[Saved entries]
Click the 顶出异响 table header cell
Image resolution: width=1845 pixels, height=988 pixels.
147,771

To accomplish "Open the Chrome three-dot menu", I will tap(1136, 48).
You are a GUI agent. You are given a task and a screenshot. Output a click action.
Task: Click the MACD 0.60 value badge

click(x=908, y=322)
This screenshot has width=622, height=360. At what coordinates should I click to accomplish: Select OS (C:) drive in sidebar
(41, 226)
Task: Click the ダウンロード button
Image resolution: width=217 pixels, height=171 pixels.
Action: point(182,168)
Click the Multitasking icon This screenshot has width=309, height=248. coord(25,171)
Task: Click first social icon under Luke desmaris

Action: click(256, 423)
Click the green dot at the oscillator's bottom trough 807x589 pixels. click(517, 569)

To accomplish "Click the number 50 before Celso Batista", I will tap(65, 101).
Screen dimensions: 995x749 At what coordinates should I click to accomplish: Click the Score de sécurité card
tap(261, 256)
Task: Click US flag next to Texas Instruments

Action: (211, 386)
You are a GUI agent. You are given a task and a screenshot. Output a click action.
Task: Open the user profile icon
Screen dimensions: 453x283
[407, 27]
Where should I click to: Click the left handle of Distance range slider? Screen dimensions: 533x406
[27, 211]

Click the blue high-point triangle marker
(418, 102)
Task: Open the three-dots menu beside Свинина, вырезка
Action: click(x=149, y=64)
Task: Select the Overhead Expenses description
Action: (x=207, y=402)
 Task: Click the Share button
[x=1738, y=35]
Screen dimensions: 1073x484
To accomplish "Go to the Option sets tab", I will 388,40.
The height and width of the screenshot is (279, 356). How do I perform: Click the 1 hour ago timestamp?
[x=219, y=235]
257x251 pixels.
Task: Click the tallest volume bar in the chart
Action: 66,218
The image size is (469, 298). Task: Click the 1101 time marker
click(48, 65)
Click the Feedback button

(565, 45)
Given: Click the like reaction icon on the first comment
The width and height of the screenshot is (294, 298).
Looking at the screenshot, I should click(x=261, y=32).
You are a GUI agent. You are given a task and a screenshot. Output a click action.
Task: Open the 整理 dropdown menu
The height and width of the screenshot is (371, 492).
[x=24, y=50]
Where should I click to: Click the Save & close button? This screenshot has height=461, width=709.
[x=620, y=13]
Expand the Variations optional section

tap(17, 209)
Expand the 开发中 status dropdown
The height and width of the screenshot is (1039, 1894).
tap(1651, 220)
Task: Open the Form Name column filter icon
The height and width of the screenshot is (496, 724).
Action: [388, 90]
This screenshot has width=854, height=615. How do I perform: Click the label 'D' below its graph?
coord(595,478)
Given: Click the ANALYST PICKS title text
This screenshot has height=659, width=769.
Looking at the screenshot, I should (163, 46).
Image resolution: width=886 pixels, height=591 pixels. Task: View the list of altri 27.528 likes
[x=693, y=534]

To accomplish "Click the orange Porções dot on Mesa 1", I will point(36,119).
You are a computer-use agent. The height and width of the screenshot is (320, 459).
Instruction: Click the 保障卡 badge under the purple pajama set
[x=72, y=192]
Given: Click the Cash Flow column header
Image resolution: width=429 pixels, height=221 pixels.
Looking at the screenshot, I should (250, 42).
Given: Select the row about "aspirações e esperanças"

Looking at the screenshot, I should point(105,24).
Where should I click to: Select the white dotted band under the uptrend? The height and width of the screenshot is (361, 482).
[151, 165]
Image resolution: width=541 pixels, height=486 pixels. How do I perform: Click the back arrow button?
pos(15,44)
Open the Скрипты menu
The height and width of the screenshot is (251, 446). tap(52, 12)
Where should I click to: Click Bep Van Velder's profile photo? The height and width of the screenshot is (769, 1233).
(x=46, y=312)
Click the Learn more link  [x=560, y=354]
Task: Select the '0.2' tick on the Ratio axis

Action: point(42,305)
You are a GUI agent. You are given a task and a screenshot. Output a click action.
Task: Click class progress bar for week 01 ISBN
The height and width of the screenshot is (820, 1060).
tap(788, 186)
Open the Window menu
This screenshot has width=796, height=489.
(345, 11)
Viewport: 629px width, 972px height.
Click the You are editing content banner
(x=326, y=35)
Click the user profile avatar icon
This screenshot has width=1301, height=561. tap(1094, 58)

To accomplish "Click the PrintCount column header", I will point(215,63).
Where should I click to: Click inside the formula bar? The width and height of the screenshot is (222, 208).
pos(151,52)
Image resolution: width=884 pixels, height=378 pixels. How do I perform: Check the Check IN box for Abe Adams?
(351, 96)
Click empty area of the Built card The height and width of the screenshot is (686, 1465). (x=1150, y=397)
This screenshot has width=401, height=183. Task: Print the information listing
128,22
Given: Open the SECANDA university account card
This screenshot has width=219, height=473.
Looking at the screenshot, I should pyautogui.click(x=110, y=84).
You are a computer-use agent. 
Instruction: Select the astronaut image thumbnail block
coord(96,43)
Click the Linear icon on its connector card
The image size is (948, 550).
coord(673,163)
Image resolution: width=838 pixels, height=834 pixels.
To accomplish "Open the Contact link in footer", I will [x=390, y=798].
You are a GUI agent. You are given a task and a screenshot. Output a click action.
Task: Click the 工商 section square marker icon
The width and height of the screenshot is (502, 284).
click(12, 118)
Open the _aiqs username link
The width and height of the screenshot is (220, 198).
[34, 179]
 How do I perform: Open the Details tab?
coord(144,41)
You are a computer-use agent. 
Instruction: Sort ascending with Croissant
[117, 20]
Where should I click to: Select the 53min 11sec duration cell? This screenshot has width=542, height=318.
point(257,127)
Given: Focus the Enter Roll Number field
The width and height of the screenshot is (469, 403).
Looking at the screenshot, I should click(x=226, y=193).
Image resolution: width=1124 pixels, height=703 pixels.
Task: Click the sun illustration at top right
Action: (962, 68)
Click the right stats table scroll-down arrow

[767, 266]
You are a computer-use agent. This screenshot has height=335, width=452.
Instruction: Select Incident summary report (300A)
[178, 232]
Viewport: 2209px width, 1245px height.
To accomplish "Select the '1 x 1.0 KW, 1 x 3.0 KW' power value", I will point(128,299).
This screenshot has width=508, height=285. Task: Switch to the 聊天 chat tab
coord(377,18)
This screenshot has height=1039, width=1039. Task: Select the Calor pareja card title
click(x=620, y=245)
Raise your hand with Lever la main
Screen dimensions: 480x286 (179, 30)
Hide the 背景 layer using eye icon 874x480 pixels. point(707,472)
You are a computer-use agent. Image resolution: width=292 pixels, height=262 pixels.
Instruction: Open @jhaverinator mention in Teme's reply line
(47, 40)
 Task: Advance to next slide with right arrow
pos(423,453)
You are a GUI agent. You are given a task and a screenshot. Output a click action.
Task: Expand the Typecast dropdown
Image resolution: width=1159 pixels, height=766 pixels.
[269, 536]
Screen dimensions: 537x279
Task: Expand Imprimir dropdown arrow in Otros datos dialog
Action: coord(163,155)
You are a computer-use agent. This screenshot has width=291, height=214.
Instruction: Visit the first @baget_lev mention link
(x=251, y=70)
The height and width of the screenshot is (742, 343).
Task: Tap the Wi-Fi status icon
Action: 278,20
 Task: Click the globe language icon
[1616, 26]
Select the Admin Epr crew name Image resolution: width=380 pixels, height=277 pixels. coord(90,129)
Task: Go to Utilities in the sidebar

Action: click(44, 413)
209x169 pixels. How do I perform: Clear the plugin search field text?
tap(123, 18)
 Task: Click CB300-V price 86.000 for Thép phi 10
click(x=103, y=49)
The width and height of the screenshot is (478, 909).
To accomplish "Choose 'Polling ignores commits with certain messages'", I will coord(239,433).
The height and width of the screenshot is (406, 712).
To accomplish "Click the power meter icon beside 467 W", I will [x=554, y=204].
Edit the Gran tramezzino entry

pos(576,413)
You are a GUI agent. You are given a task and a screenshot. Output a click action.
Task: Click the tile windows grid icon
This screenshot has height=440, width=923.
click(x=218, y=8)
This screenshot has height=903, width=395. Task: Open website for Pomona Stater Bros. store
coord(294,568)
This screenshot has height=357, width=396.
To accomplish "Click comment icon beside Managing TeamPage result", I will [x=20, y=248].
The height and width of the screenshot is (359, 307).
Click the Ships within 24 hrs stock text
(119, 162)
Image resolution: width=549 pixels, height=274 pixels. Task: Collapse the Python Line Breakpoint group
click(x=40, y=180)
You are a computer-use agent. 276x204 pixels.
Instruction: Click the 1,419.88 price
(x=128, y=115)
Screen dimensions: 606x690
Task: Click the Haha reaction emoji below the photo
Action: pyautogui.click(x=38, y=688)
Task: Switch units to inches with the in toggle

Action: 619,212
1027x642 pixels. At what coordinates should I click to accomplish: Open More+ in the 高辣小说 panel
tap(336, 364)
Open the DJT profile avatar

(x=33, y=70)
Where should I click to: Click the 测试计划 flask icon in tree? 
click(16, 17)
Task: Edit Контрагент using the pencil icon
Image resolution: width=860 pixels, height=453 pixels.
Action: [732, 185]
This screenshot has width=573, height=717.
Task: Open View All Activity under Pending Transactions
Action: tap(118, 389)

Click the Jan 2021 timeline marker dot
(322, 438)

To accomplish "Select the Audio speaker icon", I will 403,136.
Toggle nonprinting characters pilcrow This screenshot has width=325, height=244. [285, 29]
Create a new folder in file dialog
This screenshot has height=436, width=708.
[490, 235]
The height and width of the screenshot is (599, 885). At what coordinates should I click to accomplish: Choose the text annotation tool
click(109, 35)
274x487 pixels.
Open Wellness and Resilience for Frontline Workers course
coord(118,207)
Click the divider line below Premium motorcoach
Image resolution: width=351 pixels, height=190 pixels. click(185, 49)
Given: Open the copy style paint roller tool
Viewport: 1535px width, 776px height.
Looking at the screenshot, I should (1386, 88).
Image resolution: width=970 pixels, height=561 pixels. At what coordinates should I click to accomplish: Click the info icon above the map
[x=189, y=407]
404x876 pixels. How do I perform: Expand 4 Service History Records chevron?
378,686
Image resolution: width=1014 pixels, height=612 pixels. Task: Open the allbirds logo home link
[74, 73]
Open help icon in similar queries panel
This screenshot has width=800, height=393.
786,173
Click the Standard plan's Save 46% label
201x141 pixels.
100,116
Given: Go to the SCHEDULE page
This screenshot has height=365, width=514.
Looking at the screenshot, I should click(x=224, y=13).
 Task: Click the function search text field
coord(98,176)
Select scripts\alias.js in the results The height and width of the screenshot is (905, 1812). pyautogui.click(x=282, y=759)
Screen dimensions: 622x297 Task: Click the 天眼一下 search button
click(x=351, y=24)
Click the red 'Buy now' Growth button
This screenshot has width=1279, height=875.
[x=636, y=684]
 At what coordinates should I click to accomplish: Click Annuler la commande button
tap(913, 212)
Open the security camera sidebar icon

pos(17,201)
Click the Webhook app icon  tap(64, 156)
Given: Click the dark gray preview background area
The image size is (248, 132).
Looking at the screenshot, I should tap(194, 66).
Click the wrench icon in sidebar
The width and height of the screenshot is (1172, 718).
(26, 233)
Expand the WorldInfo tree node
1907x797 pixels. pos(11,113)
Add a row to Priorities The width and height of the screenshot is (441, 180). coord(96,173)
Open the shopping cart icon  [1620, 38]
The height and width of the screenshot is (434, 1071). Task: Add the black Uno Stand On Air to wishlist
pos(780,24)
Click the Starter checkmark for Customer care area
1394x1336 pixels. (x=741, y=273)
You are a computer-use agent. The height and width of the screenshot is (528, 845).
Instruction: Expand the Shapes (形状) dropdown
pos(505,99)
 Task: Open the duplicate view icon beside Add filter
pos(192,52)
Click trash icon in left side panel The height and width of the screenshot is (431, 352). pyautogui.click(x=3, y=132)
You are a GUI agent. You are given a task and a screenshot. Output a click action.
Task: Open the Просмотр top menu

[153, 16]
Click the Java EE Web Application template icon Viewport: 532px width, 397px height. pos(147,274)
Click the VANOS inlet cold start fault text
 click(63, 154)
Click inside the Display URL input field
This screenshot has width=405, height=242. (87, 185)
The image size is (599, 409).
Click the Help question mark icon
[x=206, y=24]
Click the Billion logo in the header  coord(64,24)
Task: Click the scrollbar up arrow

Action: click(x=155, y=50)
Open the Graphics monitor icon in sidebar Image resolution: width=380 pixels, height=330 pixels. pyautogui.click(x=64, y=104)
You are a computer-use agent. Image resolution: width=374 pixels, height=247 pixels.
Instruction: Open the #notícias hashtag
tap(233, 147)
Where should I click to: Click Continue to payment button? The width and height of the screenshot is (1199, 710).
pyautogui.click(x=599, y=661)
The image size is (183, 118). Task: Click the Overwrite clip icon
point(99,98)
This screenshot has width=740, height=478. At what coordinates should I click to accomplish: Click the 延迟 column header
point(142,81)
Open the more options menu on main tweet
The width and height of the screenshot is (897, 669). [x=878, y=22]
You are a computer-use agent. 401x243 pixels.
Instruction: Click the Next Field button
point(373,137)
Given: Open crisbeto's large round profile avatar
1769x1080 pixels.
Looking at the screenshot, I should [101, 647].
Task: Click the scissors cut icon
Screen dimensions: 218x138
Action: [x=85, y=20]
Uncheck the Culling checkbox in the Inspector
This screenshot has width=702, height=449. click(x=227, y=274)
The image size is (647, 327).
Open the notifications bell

● What is being asked
Please return only the lines above, starting at the line that has "The image size is (248, 132)." and ending at the line that has "Open the shopping", keeping both and leaving each one unchanged.

● Task response
The image size is (248, 132).
Looking at the screenshot, I should tap(194, 66).
Click the wrench icon in sidebar
The width and height of the screenshot is (1172, 718).
(26, 233)
Expand the WorldInfo tree node
1907x797 pixels. pos(11,113)
Add a row to Priorities The width and height of the screenshot is (441, 180). coord(96,173)
Open the shopping cart icon  [1620, 38]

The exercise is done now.